Le antiche tradizioni sopravvivono, ma il Kazakistan post-sovietico è impegnato a reinventarsi e a fare di sé una prospera e moderna nazione eurasiatica. Le città sono ormai entrate a pieno titolo nel XXI secolo, anche se mantengono l'impronta sovietica. I loro centri commerciali sono aperti 24 ore su 24, non mancano i negozi delle grandi catene internazionali, i caffè in perfetto stile occidentale, ristoranti e alberghi di buona qualità, bar eleganti e nightclub. I telefoni cellulari, poi, sono nelle tasche di tutti. Nei quartieri periferici si sta sviluppando l'edilizia residenziale, mentre le strade sono sempre più affollate di Toyota, Volkswagen o Mercedes, che hanno preso il posto delle vecchie Lada e Volga. Le auto continuano a fermarsi in prossimità delle strisce pedonali, ma sempre meglio tenere gli occhi aperti, quando si attraversa la strada.

L'opposizione politica non è molto tollerata dal presidente Nursultan Nazarbaev, alla guida del paese dal 1989. La famiglia del presidente detiene un enorme potere e lo stesso Nazarbaev è ritenuto uno degli uomini più ricchi del mondo. Nel bene e nel male, il suo governo ha riportato il paese alla stabilità, dopo gli anni turbolenti dell'era post-sovietica.


Kazakistan, non solo petrolio
Il Kazakistan, questo paese ricco di petrolio e grande quasi dieci volte l'Italia, sembra guardare un po' dall'alto in basso le altre repubbliche dell'Asia centrale (i cui nomi terminano tutti con il suffisso "stan", che significa "paese"), che si estendono a sud dei suoi confini, e compatire la loro arretratezza.

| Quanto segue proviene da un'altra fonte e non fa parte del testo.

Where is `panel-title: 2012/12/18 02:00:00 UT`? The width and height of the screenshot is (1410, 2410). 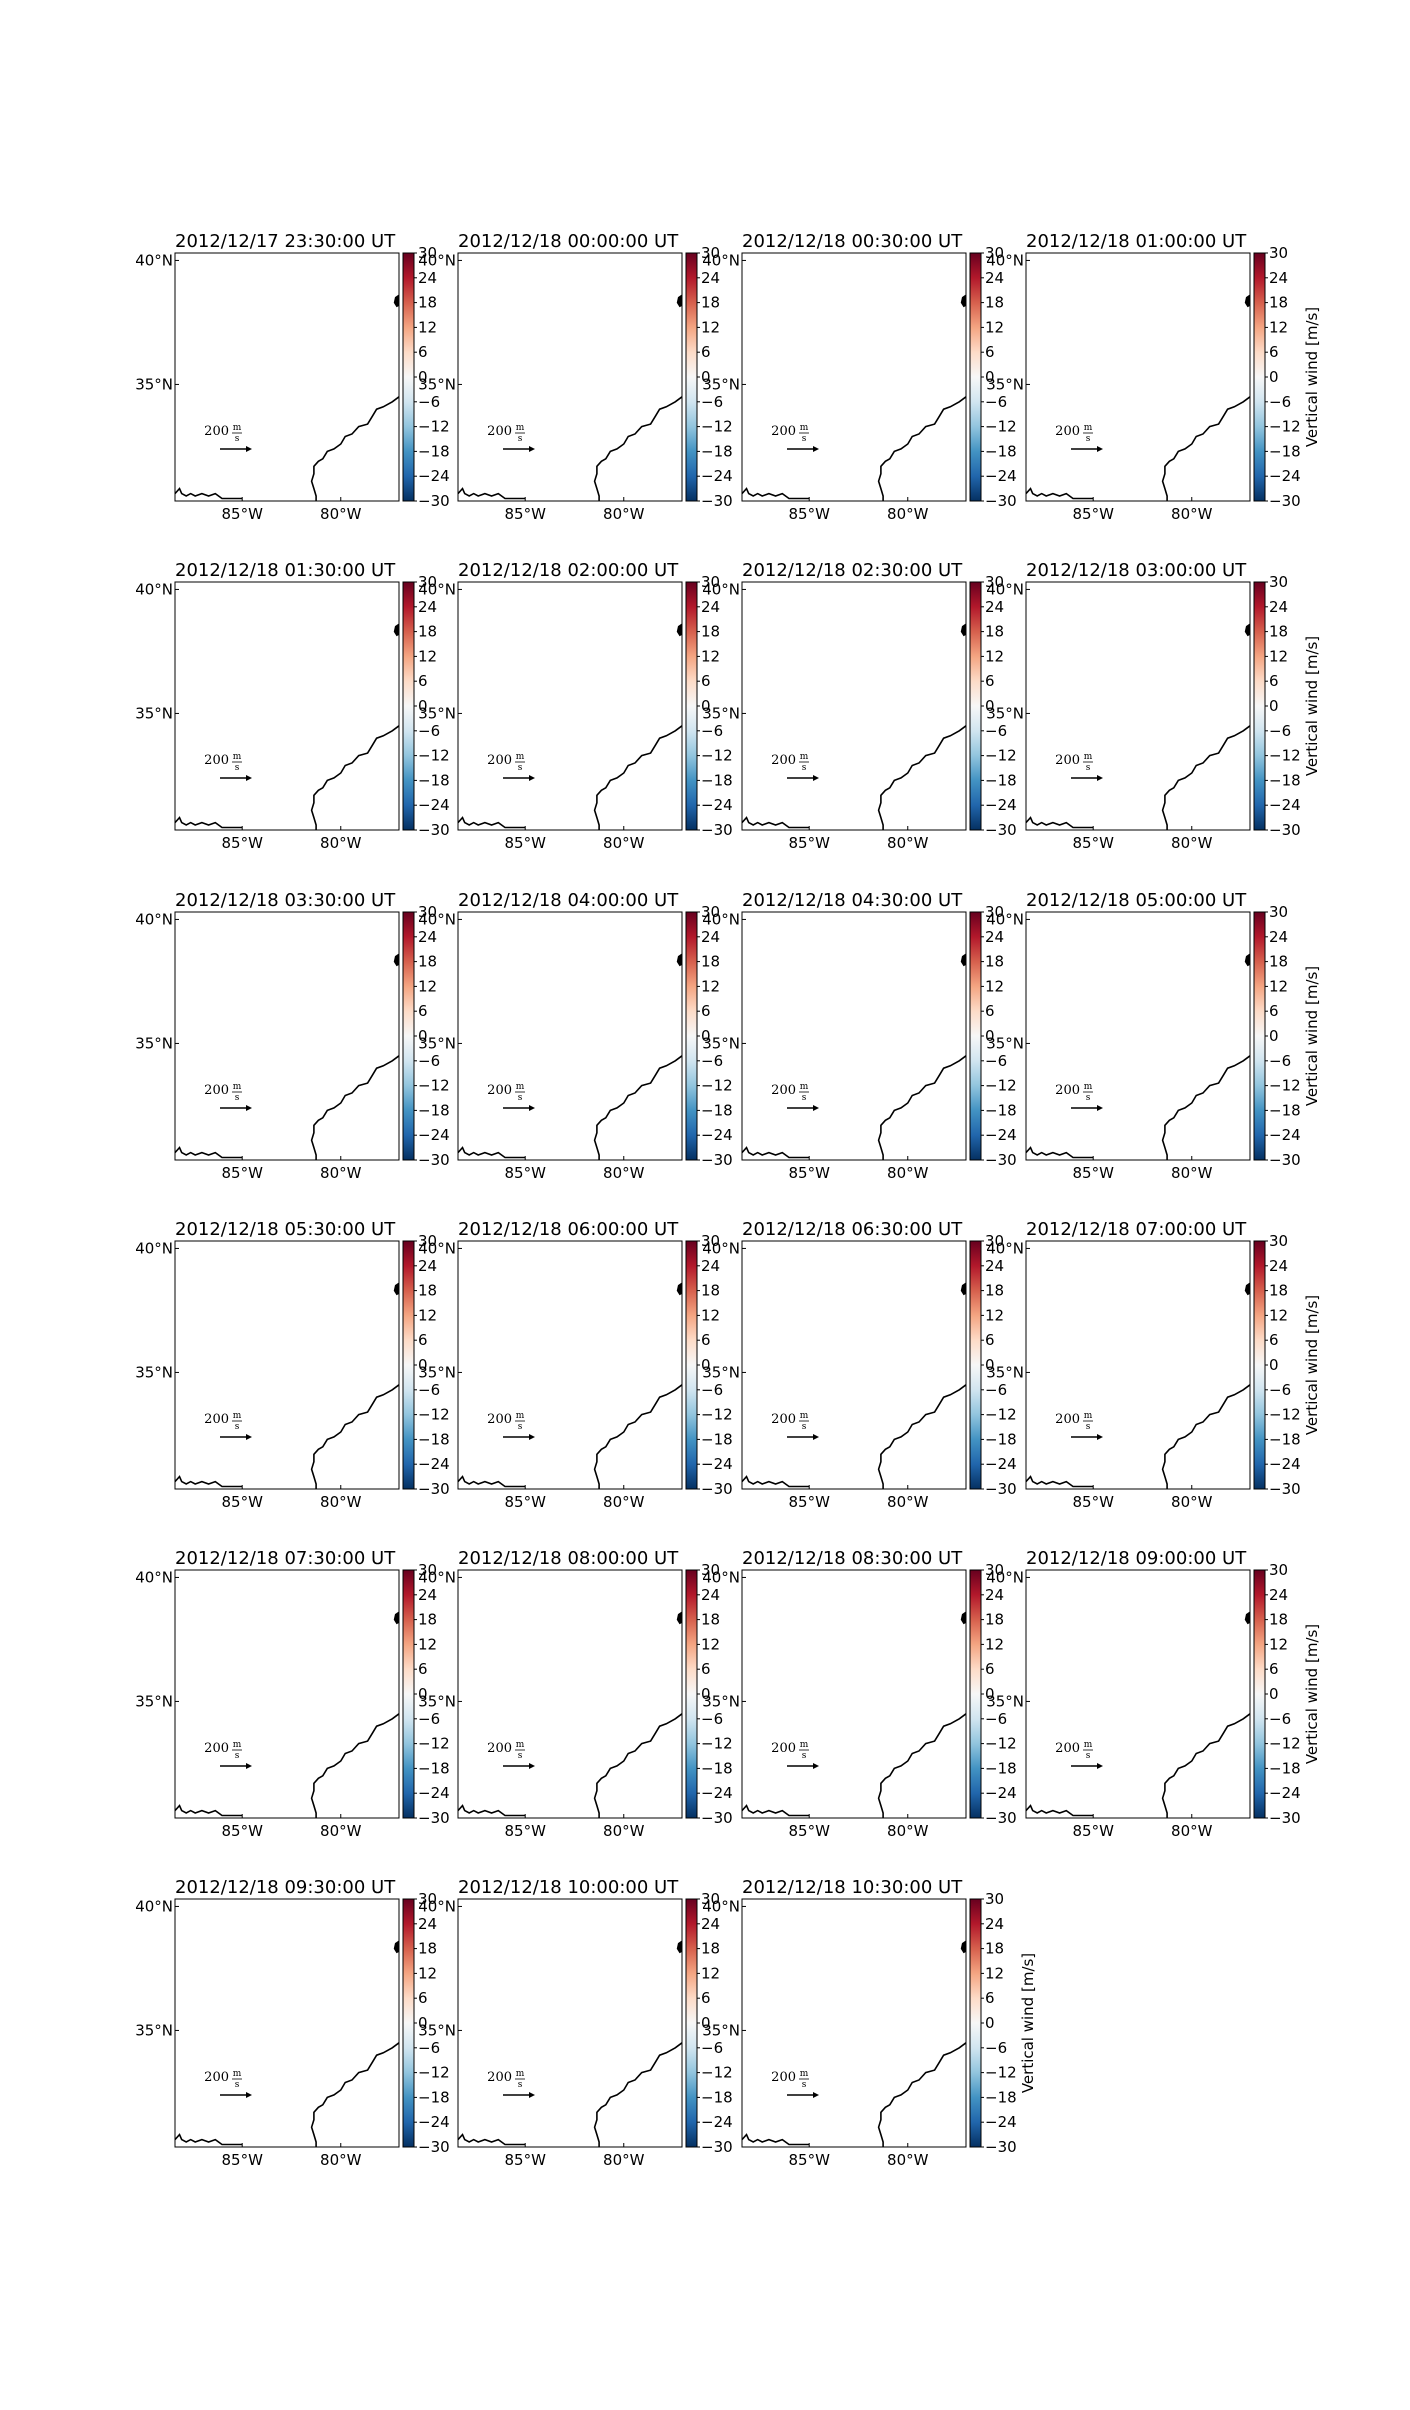
panel-title: 2012/12/18 02:00:00 UT is located at coordinates (568, 570).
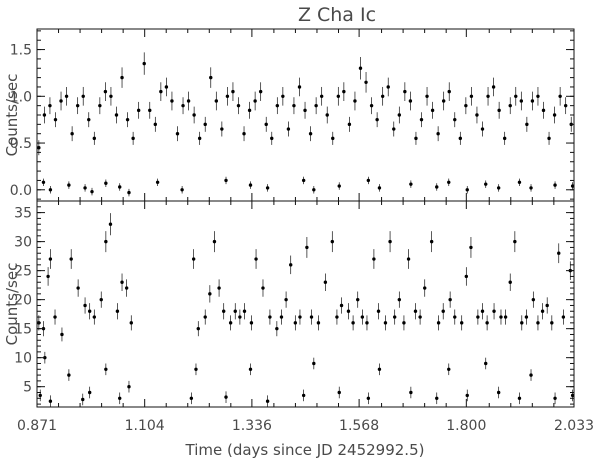 The image size is (600, 462). I want to click on top-panel-ylabel: Counts/sec, so click(12, 116).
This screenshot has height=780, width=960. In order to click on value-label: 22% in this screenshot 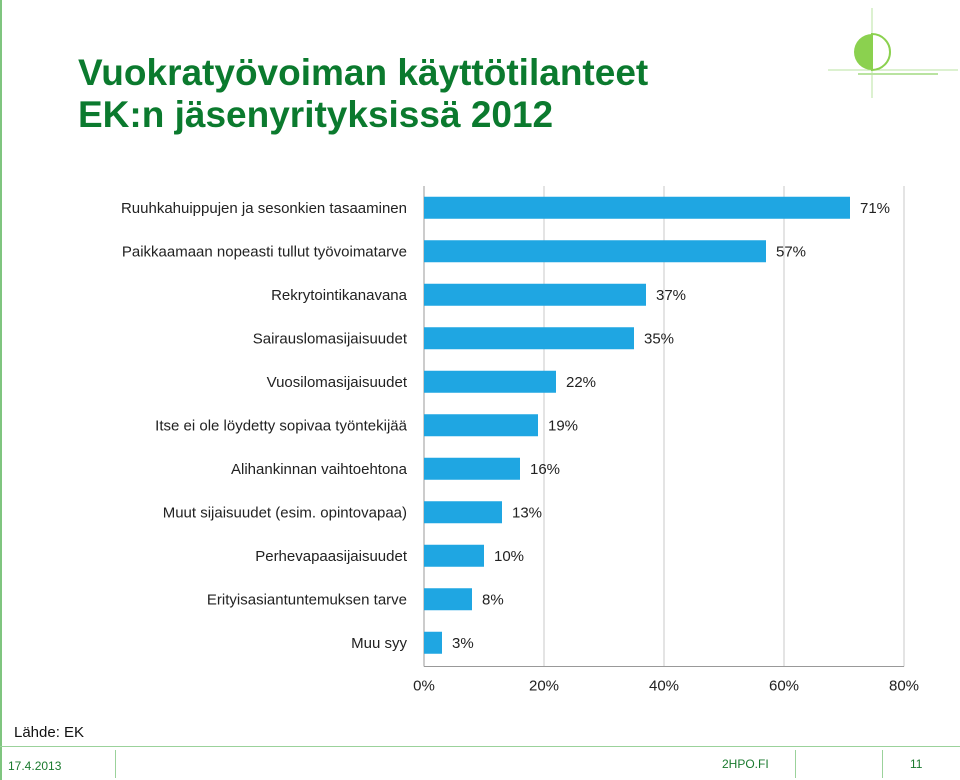, I will do `click(581, 382)`.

Il Kazakistan continua a essere ai margini dei principali percorsi turistici e ad attirare più petrolieri che viaggiatori. E questo non è affatto uno svantaggio per chi è in cerca di mete ancora poco esplorate.

Gli spazi non mancano: con una densità di popolazione di appena 6 persone per kmq, la claustrofobia sarà l'ultimo dei miei problemi.